● **Pixel coordinate grounding data**:
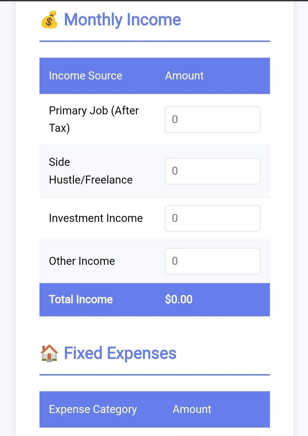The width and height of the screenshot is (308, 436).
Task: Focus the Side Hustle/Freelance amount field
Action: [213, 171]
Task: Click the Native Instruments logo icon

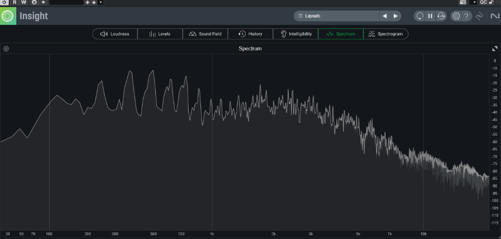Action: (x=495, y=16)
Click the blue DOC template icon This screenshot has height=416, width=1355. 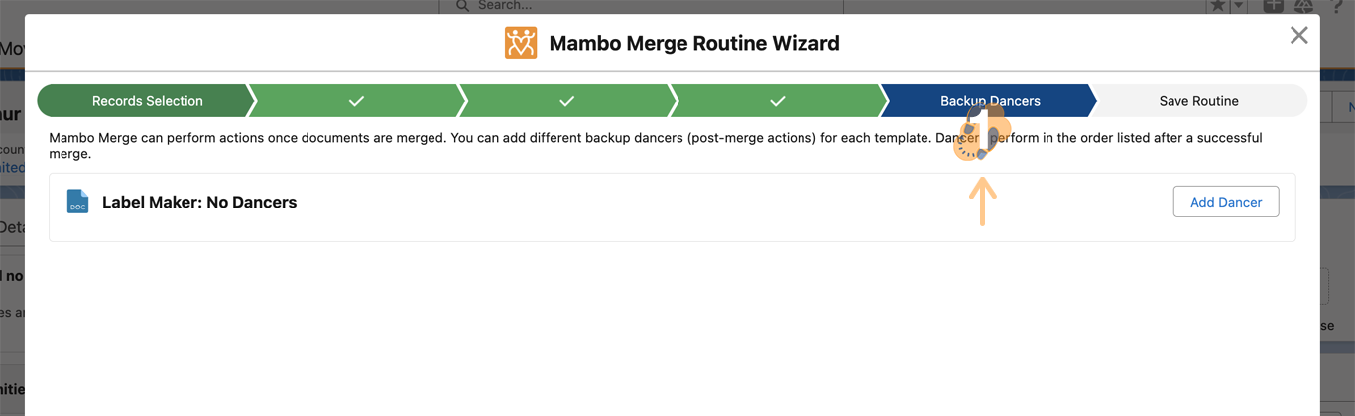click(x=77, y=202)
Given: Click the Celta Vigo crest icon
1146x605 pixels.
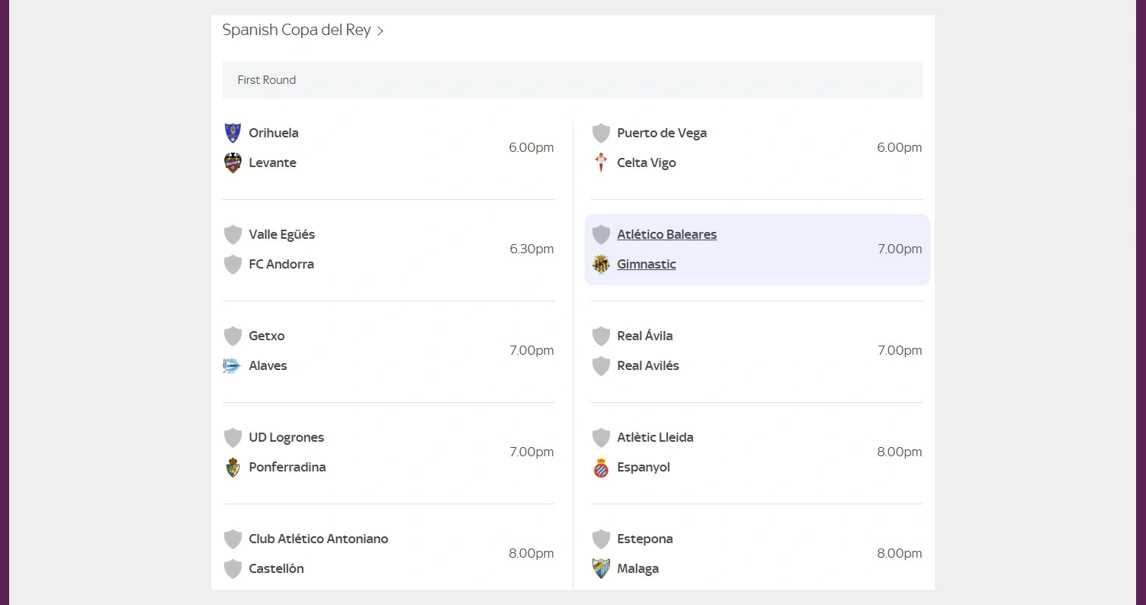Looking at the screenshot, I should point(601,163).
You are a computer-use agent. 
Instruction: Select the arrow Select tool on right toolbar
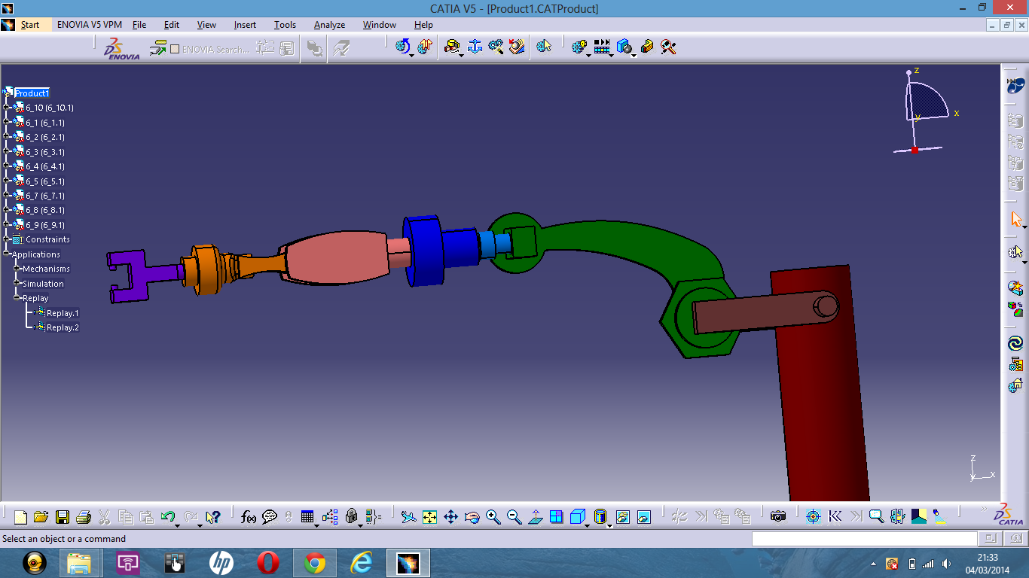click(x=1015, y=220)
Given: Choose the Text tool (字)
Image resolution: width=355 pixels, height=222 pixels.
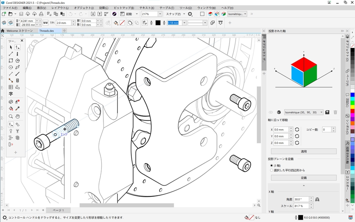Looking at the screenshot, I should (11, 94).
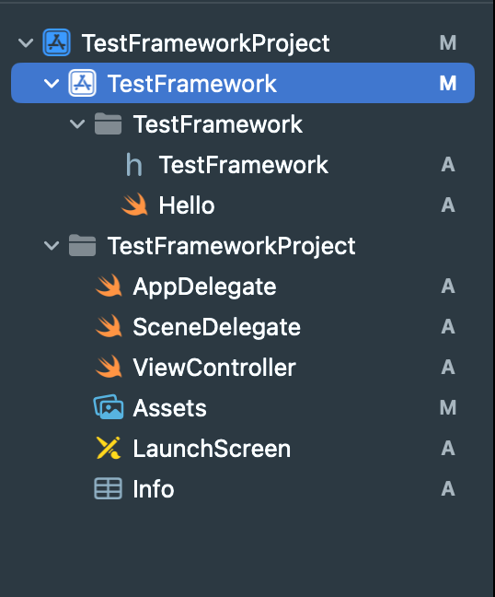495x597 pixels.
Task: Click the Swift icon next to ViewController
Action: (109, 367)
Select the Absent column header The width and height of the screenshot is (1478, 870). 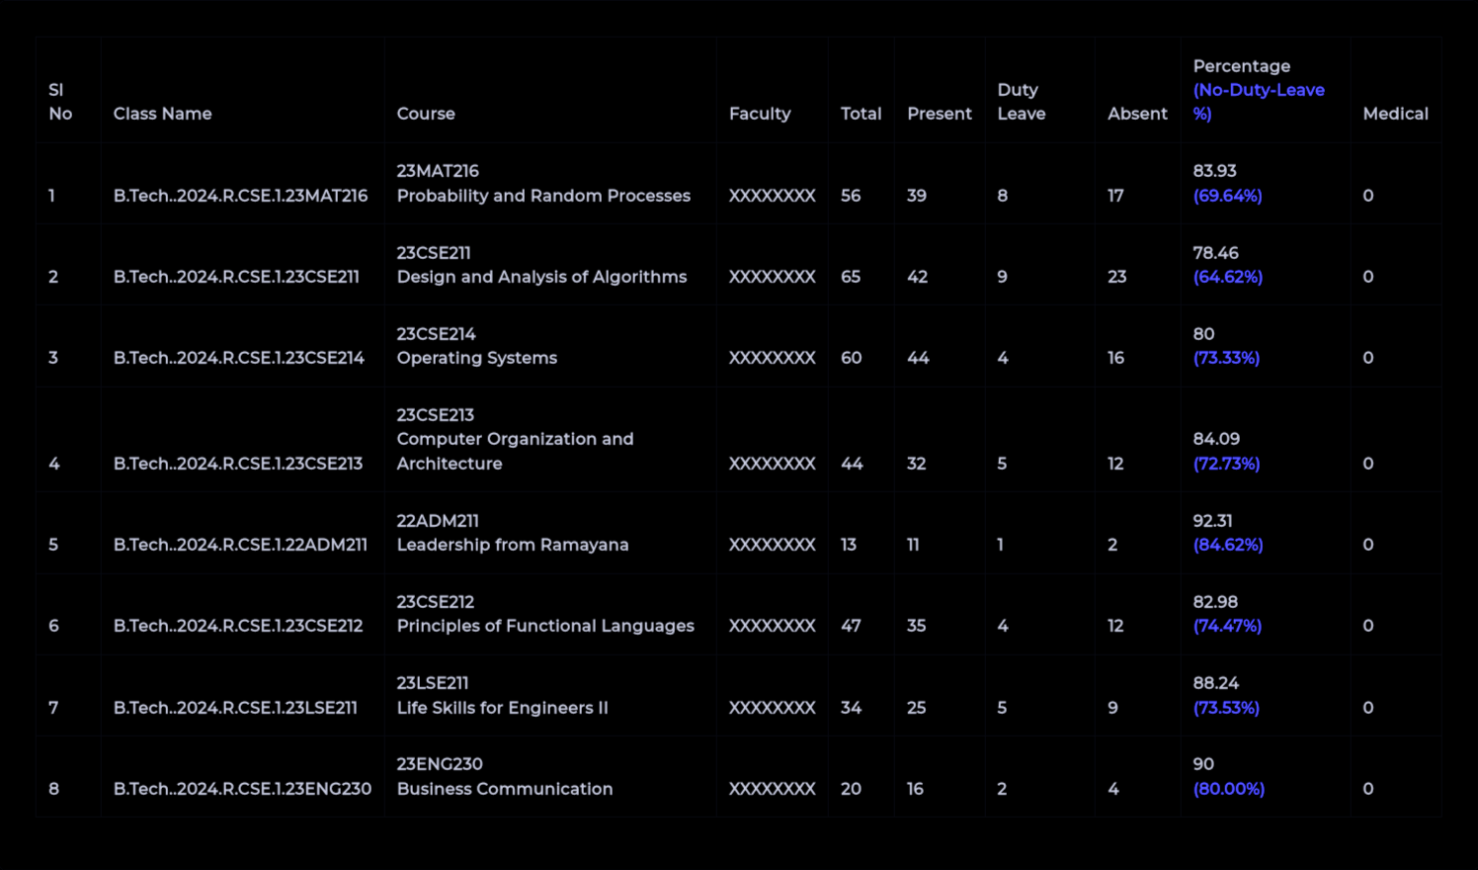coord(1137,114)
---
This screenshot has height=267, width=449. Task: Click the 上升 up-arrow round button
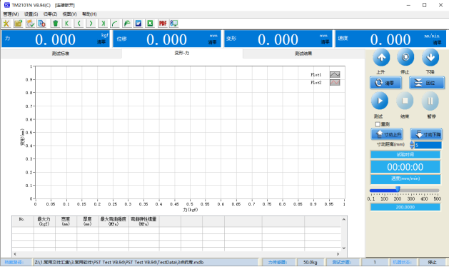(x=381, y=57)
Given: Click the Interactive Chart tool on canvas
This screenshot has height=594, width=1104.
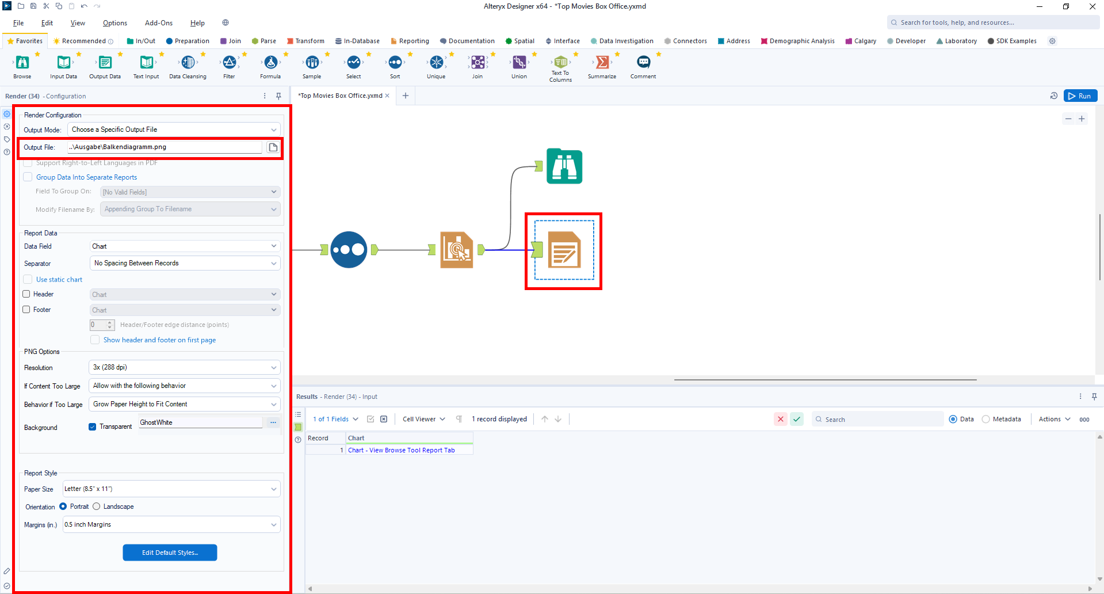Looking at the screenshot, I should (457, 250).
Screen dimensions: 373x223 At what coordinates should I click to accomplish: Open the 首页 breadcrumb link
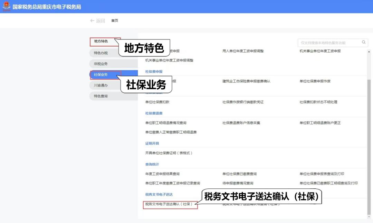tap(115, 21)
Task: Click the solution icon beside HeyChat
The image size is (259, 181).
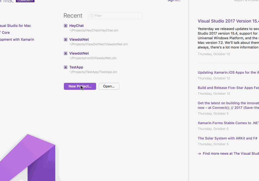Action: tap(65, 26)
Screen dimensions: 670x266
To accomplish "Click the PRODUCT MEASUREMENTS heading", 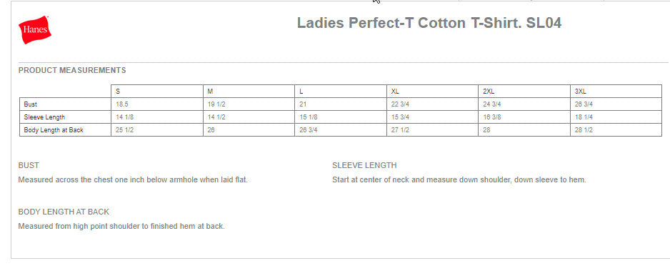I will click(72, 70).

● **Activity**:
If a line in the entries holds the string "Given", copy it.

● **Response**:
Given: Click the Celta Vigo crest icon
Given: Choose the Text tool (字)
Given: Click the Interactive Chart tool on canvas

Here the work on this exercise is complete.